When state Sen. Toby Stavisky (D-Flushing) and her husband rented a car and traveled through Israel to celebrate their 25th wedding anniversary years ago, they decided to see the Palestinian-controlled Gaza Strip for themselves, she said.
“The minute we got to Gaza, we saw the rocks and the stones being thrown at our car,” Stavisky said. “Why? Because the car had an Israeli plate.”
Queens’ only Jewish state senator wasn’t the only one with a harrowing tale to tell on Thursday on the steps of Borough Hall.
Just hours before Israel sent troops into the Gaza Strip as fighting continues in the region, numerous elected officials and religious leaders joined Stavisky in Kew Gardens to share their own stories and voice their support for the Jewish state in its ongoing conflict with the Palestinians.
Some clerics called for lasting peace in the region, while others, such as Councilwoman Karen Koslowitz (D-Forest Hills), demanded a halt to rocket attacks launched by Hamas, the governing body of the Gaza Strip and a State Department-classified terrorist organization.
She emotionally described her mother’s fleeing of Poland in 1923 after the murder of her grandfather, who she said was taken from his home and killed because he was Jewish, and called on Israelis to defend themselves from the “warped” Palestinians hellbent on destroying the nation.

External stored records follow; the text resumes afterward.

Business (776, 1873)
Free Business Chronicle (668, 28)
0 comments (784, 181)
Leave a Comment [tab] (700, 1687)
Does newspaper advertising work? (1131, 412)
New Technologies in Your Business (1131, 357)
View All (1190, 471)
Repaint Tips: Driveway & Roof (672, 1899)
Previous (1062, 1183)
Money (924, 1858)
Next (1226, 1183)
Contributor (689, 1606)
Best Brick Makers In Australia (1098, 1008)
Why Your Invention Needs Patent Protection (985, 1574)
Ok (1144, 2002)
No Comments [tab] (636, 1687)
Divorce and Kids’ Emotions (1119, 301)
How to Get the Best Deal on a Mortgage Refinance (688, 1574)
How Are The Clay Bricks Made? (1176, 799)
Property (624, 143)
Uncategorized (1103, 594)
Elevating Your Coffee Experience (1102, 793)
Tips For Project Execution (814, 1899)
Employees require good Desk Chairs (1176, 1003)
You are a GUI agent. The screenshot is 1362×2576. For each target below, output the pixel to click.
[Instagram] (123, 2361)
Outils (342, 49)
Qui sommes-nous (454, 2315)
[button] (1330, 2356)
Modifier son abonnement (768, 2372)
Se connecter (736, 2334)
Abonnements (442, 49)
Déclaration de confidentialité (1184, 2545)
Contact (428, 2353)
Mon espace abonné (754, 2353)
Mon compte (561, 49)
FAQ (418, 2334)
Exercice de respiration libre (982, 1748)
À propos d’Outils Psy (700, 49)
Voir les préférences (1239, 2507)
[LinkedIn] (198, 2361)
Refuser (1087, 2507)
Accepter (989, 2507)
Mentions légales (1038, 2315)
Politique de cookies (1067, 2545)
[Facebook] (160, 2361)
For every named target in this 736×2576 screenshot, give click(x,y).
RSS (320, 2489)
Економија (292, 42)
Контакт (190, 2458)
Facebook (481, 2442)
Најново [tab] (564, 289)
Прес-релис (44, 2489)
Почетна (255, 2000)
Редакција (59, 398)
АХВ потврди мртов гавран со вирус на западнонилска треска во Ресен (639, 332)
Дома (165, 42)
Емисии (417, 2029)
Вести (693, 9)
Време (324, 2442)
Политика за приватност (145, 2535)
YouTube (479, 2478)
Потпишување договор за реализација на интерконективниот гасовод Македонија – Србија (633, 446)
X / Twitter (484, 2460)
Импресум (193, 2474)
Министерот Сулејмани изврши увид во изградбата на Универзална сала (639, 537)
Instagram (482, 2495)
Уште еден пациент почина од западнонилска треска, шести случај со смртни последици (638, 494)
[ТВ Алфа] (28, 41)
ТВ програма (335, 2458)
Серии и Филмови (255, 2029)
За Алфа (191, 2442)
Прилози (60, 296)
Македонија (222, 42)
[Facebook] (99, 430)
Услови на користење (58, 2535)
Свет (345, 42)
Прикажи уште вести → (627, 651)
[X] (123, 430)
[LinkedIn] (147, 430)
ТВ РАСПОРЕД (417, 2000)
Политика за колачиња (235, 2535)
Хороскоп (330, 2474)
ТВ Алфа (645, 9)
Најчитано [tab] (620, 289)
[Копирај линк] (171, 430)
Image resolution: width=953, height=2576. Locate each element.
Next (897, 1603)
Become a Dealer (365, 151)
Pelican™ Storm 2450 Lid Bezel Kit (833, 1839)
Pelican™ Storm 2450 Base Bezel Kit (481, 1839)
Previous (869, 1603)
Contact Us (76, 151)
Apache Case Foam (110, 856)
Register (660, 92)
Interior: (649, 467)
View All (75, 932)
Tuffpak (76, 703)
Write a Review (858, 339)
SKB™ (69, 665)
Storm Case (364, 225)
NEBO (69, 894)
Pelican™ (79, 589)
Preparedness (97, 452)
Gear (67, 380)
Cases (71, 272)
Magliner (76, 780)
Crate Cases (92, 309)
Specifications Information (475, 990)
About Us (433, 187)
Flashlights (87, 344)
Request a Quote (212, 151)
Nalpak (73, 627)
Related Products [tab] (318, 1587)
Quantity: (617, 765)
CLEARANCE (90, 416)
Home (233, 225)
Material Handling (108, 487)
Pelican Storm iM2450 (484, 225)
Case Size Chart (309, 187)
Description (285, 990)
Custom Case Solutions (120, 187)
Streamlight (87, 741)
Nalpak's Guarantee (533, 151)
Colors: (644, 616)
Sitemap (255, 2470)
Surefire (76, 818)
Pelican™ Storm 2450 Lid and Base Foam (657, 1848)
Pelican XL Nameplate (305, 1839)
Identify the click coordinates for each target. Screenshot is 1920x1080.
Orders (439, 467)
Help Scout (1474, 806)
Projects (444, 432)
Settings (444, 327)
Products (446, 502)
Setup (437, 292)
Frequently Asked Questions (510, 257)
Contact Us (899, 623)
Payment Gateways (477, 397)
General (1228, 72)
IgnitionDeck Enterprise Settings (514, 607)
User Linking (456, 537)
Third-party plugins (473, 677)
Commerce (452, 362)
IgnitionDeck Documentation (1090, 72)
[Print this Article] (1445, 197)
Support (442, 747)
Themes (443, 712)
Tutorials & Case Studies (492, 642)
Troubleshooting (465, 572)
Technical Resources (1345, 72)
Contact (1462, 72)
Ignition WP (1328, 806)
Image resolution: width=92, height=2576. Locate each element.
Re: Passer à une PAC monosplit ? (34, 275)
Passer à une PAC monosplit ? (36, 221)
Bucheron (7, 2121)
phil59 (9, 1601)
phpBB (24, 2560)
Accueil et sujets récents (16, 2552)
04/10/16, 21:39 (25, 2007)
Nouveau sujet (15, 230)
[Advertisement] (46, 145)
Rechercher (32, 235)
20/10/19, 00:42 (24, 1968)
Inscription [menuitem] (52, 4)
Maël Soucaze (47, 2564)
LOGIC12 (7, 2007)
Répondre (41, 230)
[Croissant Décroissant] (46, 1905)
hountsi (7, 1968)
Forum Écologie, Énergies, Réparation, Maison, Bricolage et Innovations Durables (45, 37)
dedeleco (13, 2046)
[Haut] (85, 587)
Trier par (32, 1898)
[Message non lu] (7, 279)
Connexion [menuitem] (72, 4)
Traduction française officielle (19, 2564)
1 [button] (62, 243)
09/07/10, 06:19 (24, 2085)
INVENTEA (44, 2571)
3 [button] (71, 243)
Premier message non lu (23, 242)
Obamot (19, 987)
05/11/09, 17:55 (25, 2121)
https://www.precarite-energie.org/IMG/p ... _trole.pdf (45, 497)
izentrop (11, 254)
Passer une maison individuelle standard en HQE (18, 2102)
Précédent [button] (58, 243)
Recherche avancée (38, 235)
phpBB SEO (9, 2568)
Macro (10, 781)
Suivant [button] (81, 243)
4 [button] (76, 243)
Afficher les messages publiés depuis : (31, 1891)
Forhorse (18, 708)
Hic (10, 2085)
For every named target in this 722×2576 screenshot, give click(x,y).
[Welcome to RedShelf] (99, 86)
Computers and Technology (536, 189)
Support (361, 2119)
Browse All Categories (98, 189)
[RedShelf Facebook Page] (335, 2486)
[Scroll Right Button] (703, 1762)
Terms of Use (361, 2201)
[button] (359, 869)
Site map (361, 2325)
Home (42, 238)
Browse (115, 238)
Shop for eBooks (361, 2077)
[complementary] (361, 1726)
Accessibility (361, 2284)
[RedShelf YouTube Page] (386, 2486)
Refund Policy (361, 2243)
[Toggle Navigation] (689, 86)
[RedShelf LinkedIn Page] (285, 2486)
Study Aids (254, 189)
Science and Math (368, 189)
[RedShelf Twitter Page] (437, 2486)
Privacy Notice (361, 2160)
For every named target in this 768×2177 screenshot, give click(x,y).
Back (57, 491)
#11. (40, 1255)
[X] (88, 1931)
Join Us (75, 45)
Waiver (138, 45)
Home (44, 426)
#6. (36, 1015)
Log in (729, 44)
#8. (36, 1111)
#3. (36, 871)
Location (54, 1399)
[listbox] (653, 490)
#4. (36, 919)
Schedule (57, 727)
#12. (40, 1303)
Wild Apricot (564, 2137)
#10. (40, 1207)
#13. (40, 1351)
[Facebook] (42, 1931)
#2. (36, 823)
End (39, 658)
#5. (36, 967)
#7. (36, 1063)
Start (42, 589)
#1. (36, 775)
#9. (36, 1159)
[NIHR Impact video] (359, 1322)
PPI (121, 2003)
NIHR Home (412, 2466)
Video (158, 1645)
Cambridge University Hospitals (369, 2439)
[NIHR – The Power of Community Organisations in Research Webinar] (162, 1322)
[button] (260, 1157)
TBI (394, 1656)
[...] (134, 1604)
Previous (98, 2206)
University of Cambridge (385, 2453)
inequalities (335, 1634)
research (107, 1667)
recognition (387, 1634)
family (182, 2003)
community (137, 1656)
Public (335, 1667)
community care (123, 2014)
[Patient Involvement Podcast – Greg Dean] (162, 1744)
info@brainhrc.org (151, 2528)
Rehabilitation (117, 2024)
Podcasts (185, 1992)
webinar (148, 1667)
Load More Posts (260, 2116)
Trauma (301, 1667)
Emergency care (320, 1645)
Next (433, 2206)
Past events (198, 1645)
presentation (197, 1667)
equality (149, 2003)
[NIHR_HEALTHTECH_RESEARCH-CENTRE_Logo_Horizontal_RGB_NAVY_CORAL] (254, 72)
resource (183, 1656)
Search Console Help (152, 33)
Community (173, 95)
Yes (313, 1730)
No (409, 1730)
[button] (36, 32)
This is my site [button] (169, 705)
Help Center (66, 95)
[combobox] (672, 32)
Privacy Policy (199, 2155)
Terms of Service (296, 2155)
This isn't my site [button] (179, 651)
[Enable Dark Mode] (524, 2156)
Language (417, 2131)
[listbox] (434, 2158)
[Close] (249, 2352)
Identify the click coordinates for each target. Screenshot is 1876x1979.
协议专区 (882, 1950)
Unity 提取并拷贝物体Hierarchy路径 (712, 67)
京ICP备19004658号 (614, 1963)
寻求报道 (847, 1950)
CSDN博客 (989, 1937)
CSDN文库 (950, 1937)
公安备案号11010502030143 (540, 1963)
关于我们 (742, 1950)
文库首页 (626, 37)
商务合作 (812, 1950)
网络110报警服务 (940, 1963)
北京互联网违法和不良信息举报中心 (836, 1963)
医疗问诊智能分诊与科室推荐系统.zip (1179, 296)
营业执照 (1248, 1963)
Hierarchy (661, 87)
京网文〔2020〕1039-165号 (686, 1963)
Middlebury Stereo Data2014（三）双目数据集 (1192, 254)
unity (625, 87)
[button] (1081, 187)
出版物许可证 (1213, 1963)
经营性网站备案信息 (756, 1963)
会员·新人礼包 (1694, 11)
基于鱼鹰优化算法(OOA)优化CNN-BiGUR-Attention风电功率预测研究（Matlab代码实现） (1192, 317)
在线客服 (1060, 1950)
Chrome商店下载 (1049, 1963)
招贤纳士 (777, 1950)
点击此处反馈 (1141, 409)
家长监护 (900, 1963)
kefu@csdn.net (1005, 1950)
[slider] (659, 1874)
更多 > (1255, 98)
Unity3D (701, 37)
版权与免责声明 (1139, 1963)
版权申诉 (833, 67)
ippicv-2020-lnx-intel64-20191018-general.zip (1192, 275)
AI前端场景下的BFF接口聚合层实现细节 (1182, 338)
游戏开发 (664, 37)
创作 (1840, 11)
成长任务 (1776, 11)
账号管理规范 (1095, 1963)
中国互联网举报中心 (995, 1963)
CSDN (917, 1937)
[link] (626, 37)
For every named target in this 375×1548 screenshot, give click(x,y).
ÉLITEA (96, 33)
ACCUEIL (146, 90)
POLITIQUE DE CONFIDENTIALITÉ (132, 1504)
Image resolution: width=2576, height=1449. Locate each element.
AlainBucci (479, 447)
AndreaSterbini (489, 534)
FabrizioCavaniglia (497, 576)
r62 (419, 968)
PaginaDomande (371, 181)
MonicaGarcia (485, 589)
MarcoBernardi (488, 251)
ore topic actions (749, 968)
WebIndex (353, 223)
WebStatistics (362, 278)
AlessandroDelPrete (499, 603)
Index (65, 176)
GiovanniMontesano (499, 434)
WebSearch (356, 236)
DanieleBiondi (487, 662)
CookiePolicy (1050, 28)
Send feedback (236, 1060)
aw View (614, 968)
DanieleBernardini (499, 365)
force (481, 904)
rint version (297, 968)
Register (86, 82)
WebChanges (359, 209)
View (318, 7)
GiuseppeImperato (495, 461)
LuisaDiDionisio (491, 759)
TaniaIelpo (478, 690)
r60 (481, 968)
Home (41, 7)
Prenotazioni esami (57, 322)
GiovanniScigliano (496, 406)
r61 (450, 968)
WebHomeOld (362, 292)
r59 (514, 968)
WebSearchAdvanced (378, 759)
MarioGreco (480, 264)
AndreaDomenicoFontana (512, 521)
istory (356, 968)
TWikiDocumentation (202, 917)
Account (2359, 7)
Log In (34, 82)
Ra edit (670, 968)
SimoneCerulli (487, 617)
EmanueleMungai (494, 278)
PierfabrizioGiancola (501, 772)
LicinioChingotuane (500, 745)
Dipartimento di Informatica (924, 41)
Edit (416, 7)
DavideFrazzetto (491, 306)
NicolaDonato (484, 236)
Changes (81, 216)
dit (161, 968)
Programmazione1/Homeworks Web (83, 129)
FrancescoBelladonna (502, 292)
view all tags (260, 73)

“I’ve lived my whole life with Jews being attacked. Enough is enough,” Koslowitz said. “The Palestinians, they don’t care. Hamas doesn’t care about their children. We do.
“Their thinking is warped. They are warped and they better stop killing our people,” she continued. “They started it, and we will finish it.”
The event, sponsored by the Queens Jewish Community Council, was attended by Jewish elected officials such as Borough President Melinda Katz, Councilman Rory Lancman (D-Fresh Meadows) and Assemblymembers Michael Simanowitz (D-Flushing) and Nily Rozic (D-Fresh Meadows), who was born in Israel.
State Senate hopefuls John Liu and S.J. Jung were also in attendance, as was state Senate candidate and former Deputy Borough President Leroy Comrie.
Next to the rally stood two middle-aged Palestinian supporters, who silently held signs claiming Hamas isn’t the only “enemy to peace” in the region.
In Katz’ speech to the crowd, she asked supporters to put themselves in the shoes of Israeli parents with young children.
“I have two little boys, a 3-year-old and a 6-year-old I drop off every day at school. I can’t imagine if every time I left them, I had to worry about their safety,” Katz said. “You deserve a right to defend your people. You deserve a right to have a normal life and we are here to support Israel’s right to do so.”
Later Thursday, Israel launched a ground offensive into the Gaza Strip in order to halt Hamas rocket attacks and destroy underground tunnels allegedly being used by militants to illegally infiltrate Israeli territory.
Over 500 Palestinians, 70 percent of whom the United Nations estimates were civilians, and 20 Israelis were killed in the first five days of the ground campaign.